Decía al comienzo del párrafo anterior que me apetece caer en el error, y ponerme a recordar, no más que un día cualquiera de mi vida en Madrid. Y escribirlo aquí. Claro que hacerlo con un mínimo de detalle requeriría muchas más páginas de las que le quedan a este cuaderno. Pienso en Joyce y me espanto. Claro que yo no soy Joyce. Él sí que habría tenido un problema de estar en mi lugar. Este cuaderno no le hubiera durado ni dos días.

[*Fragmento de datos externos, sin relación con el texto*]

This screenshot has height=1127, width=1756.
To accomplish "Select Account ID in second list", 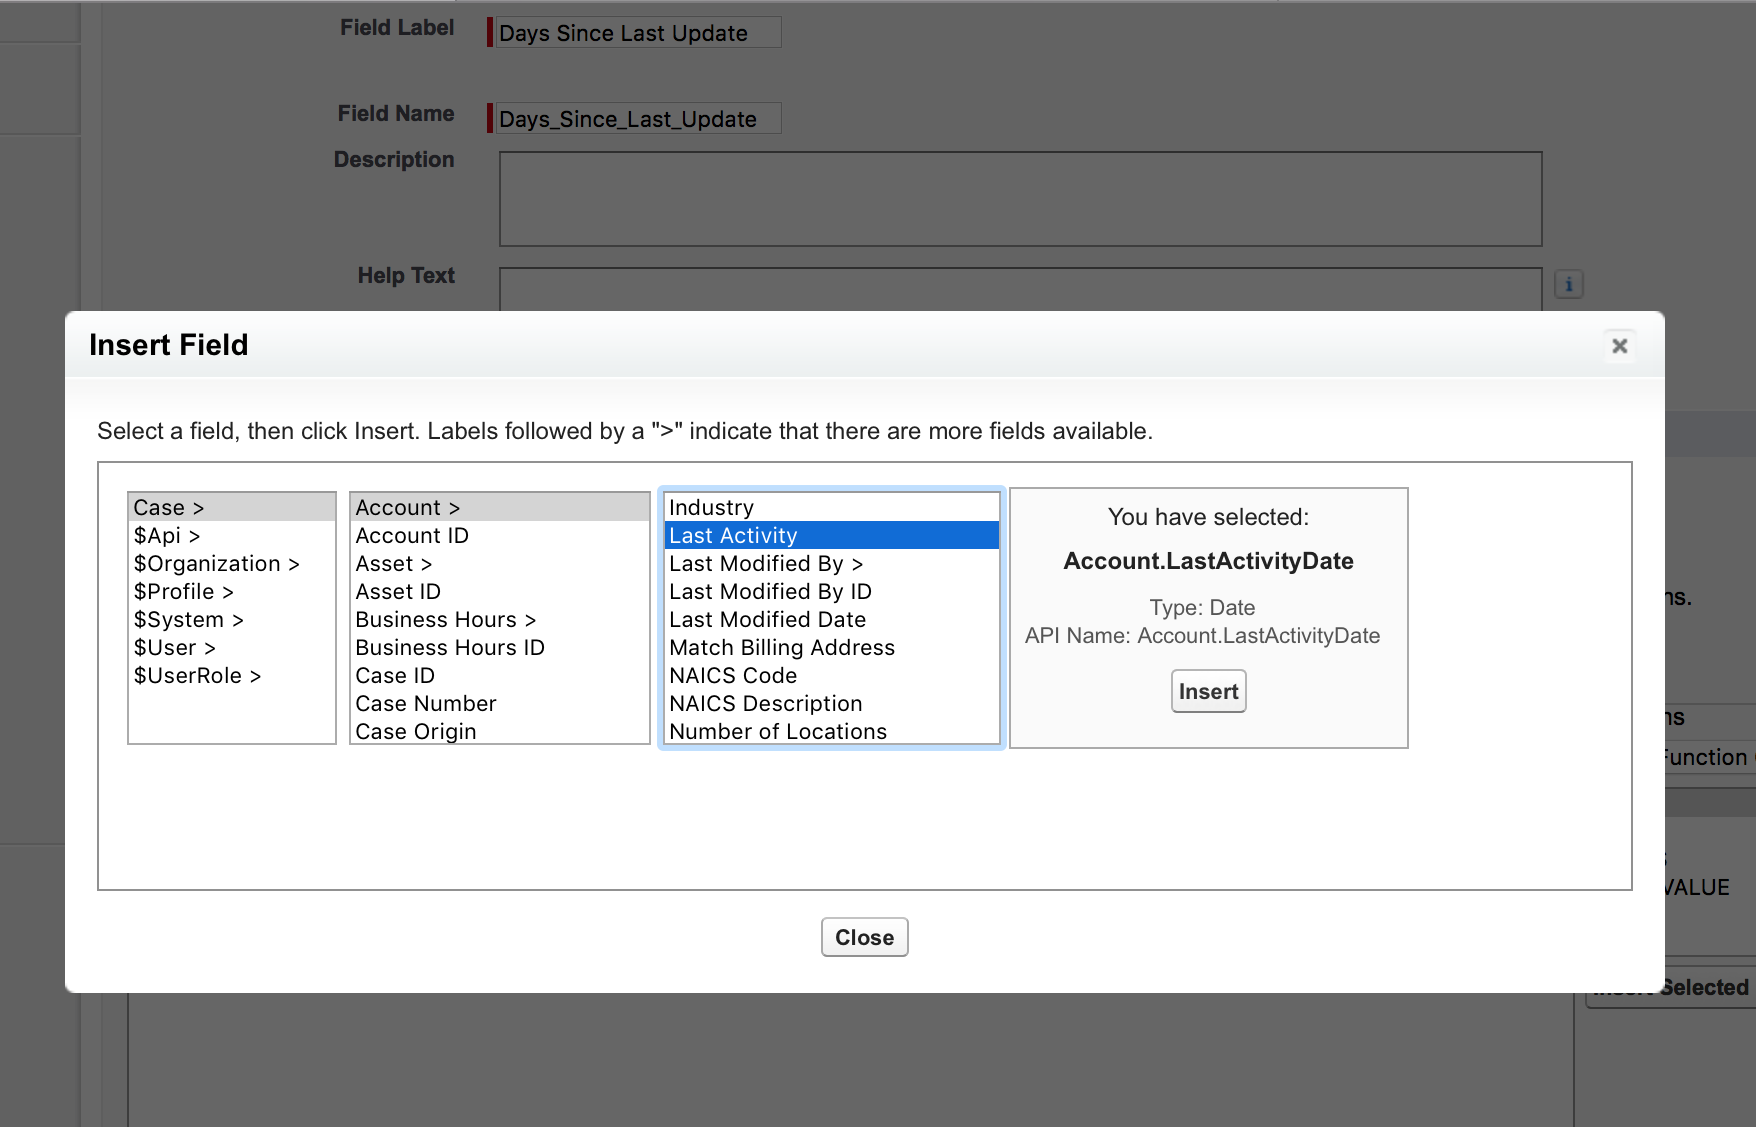I will click(x=412, y=536).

El pobre Joyce no hubiera sobrevivido ni dos días en esta isla. ¿Qué haría un hombre como él si no es escribir? Yo a Joyce no me lo imagino de ningún modo pescando mar adentro o caminando kilómetros y kilómetros en el corazón de la selva buscando agua. Yo creo que se alimentaría de lo que escribiera.

Viernes, 23 de julio

Definitivamente, tengo hambre, mucha hambre. Y sobre todo sed. Los músculos que conseguí moldear durante las primeras semanas se están yendo al garete. Y, sobre todo, se está yendo al garete mi entendimiento. Me cuesta mucho pensar, y no digamos ya escribir. Tengo que comer y beber cuanto antes. Miro la lata de foie-gras y casi sucumbo. Pero no, hay que aguantar. Lo malo es que el tobillo me sigue doliendo y la herida está peor. ¿No habrá por aquí un desinfectante natural? Es igual, aunque lo hubiera no sabría cuál es.